#### [Directions for this task]
Word for word, reproduce every line of the data below.

**** The input

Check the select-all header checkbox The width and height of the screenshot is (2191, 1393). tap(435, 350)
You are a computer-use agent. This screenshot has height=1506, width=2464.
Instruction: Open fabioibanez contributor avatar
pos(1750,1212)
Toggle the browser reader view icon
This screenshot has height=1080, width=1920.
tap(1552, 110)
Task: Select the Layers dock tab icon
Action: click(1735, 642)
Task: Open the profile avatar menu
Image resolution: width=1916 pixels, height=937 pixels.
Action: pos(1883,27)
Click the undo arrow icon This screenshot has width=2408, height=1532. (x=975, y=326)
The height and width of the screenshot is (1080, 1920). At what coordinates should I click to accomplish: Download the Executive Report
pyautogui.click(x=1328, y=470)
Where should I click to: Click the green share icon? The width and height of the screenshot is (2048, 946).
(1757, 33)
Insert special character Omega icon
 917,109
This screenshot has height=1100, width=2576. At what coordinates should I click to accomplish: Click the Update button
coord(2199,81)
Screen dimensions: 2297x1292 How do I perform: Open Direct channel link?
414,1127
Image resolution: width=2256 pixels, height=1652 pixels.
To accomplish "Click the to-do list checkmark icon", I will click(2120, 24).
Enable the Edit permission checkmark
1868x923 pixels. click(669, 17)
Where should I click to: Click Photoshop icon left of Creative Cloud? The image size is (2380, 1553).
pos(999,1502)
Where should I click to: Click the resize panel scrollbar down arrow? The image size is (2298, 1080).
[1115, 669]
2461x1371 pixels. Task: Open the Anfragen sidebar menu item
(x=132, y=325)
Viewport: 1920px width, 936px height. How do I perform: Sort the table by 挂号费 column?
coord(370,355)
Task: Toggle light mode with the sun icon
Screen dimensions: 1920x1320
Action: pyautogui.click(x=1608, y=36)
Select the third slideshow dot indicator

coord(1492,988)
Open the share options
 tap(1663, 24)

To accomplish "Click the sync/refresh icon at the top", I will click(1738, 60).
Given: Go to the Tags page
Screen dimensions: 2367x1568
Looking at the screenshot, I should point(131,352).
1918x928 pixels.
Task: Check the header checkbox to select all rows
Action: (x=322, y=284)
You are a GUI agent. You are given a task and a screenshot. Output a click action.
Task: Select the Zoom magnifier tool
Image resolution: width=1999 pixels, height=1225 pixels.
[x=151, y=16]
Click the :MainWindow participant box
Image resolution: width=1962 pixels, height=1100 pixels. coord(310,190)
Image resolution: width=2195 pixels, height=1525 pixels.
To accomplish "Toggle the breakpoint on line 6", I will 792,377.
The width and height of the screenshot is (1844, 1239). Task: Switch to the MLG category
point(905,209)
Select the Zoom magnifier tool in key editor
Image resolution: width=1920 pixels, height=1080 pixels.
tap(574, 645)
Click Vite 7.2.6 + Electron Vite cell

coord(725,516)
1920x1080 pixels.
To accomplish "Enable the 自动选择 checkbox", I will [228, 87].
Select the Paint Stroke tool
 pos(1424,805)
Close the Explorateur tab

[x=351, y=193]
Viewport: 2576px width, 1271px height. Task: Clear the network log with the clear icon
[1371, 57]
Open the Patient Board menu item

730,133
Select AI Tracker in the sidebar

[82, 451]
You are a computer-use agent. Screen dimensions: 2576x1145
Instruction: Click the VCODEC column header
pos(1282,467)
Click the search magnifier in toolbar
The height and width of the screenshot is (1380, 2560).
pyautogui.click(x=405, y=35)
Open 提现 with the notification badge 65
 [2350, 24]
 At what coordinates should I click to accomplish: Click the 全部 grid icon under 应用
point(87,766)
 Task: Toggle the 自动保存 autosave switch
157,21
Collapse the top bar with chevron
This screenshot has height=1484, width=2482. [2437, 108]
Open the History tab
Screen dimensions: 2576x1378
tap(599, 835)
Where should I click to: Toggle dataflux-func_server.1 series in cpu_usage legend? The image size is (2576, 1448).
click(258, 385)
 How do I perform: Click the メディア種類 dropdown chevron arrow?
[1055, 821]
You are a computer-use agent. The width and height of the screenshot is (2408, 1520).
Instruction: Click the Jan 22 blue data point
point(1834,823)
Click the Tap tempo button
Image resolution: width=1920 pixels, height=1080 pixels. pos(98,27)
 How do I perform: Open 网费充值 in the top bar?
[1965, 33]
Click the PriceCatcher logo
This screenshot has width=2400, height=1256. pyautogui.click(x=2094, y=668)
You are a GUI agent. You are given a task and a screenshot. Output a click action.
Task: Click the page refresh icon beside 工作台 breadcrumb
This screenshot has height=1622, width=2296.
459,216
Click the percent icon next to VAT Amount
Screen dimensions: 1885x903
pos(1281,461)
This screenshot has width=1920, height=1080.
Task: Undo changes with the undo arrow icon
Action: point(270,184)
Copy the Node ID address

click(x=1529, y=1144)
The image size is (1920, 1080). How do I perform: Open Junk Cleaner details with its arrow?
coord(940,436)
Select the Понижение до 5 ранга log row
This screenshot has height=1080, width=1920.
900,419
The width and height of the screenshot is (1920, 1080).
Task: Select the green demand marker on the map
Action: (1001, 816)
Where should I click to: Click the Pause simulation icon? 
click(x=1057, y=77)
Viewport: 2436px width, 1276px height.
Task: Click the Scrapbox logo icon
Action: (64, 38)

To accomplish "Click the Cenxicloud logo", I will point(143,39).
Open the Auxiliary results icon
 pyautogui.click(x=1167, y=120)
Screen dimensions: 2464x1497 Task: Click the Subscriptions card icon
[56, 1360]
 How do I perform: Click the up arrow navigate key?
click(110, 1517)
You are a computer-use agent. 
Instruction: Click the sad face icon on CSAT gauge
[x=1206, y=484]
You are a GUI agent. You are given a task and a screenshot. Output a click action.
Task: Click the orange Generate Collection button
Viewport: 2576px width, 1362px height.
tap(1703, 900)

********

#### [Task answer]
Check the select-all header checkbox The width and height of the screenshot is (2191, 1393). tap(435, 350)
You are a computer-use agent. This screenshot has height=1506, width=2464.
Instruction: Open fabioibanez contributor avatar
pos(1750,1212)
Toggle the browser reader view icon
This screenshot has height=1080, width=1920.
tap(1552, 110)
Task: Select the Layers dock tab icon
Action: click(1735, 642)
Task: Open the profile avatar menu
Image resolution: width=1916 pixels, height=937 pixels.
Action: pos(1883,27)
Click the undo arrow icon This screenshot has width=2408, height=1532. (x=975, y=326)
The height and width of the screenshot is (1080, 1920). At what coordinates should I click to accomplish: Download the Executive Report
pyautogui.click(x=1328, y=470)
Where should I click to: Click the green share icon? The width and height of the screenshot is (2048, 946).
(1757, 33)
Insert special character Omega icon
 917,109
This screenshot has height=1100, width=2576. At what coordinates should I click to accomplish: Click the Update button
coord(2199,81)
Screen dimensions: 2297x1292 How do I perform: Open Direct channel link?
414,1127
Image resolution: width=2256 pixels, height=1652 pixels.
To accomplish "Click the to-do list checkmark icon", I will click(2120, 24).
Enable the Edit permission checkmark
1868x923 pixels. click(669, 17)
Where should I click to: Click Photoshop icon left of Creative Cloud? The image size is (2380, 1553).
pos(999,1502)
Where should I click to: Click the resize panel scrollbar down arrow? The image size is (2298, 1080).
[1115, 669]
2461x1371 pixels. Task: Open the Anfragen sidebar menu item
(x=132, y=325)
Viewport: 1920px width, 936px height. How do I perform: Sort the table by 挂号费 column?
coord(370,355)
Task: Toggle light mode with the sun icon
Screen dimensions: 1920x1320
Action: pyautogui.click(x=1608, y=36)
Select the third slideshow dot indicator

coord(1492,988)
Open the share options
 tap(1663, 24)

To accomplish "Click the sync/refresh icon at the top", I will click(1738, 60).
Given: Go to the Tags page
Screen dimensions: 2367x1568
Looking at the screenshot, I should point(131,352).
1918x928 pixels.
Task: Check the header checkbox to select all rows
Action: (x=322, y=284)
You are a GUI agent. You are given a task and a screenshot. Output a click action.
Task: Select the Zoom magnifier tool
Image resolution: width=1999 pixels, height=1225 pixels.
[x=151, y=16]
Click the :MainWindow participant box
Image resolution: width=1962 pixels, height=1100 pixels. coord(310,190)
Image resolution: width=2195 pixels, height=1525 pixels.
To accomplish "Toggle the breakpoint on line 6", I will 792,377.
The width and height of the screenshot is (1844, 1239). Task: Switch to the MLG category
point(905,209)
Select the Zoom magnifier tool in key editor
Image resolution: width=1920 pixels, height=1080 pixels.
tap(574, 645)
Click Vite 7.2.6 + Electron Vite cell

coord(725,516)
1920x1080 pixels.
To accomplish "Enable the 自动选择 checkbox", I will [228, 87].
Select the Paint Stroke tool
 pos(1424,805)
Close the Explorateur tab

[x=351, y=193]
Viewport: 2576px width, 1271px height. Task: Clear the network log with the clear icon
[1371, 57]
Open the Patient Board menu item

730,133
Select AI Tracker in the sidebar

[82, 451]
You are a computer-use agent. Screen dimensions: 2576x1145
Instruction: Click the VCODEC column header
pos(1282,467)
Click the search magnifier in toolbar
The height and width of the screenshot is (1380, 2560).
pyautogui.click(x=405, y=35)
Open 提现 with the notification badge 65
 [2350, 24]
 At what coordinates should I click to accomplish: Click the 全部 grid icon under 应用
point(87,766)
 Task: Toggle the 自动保存 autosave switch
157,21
Collapse the top bar with chevron
This screenshot has height=1484, width=2482. [2437, 108]
Open the History tab
Screen dimensions: 2576x1378
tap(599, 835)
Where should I click to: Toggle dataflux-func_server.1 series in cpu_usage legend? The image size is (2576, 1448).
click(258, 385)
 How do I perform: Click the メディア種類 dropdown chevron arrow?
[1055, 821]
You are a computer-use agent. The width and height of the screenshot is (2408, 1520).
Instruction: Click the Jan 22 blue data point
point(1834,823)
Click the Tap tempo button
Image resolution: width=1920 pixels, height=1080 pixels. pos(98,27)
 How do I perform: Open 网费充值 in the top bar?
[1965, 33]
Click the PriceCatcher logo
This screenshot has width=2400, height=1256. pyautogui.click(x=2094, y=668)
You are a GUI agent. You are given a task and a screenshot. Output a click action.
Task: Click the page refresh icon beside 工作台 breadcrumb
This screenshot has height=1622, width=2296.
459,216
Click the percent icon next to VAT Amount
Screen dimensions: 1885x903
pos(1281,461)
This screenshot has width=1920, height=1080.
Task: Undo changes with the undo arrow icon
Action: point(270,184)
Copy the Node ID address

click(x=1529, y=1144)
The image size is (1920, 1080). How do I perform: Open Junk Cleaner details with its arrow?
coord(940,436)
Select the Понижение до 5 ранга log row
This screenshot has height=1080, width=1920.
900,419
The width and height of the screenshot is (1920, 1080).
Task: Select the green demand marker on the map
Action: (1001, 816)
Where should I click to: Click the Pause simulation icon? 
click(x=1057, y=77)
Viewport: 2436px width, 1276px height.
Task: Click the Scrapbox logo icon
Action: (64, 38)

To accomplish "Click the Cenxicloud logo", I will point(143,39).
Open the Auxiliary results icon
 pyautogui.click(x=1167, y=120)
Screen dimensions: 2464x1497 Task: Click the Subscriptions card icon
[56, 1360]
 How do I perform: Click the up arrow navigate key?
click(110, 1517)
You are a computer-use agent. 
Instruction: Click the sad face icon on CSAT gauge
[x=1206, y=484]
You are a GUI agent. You are given a task and a screenshot. Output a click action.
Task: Click the orange Generate Collection button
Viewport: 2576px width, 1362px height.
tap(1703, 900)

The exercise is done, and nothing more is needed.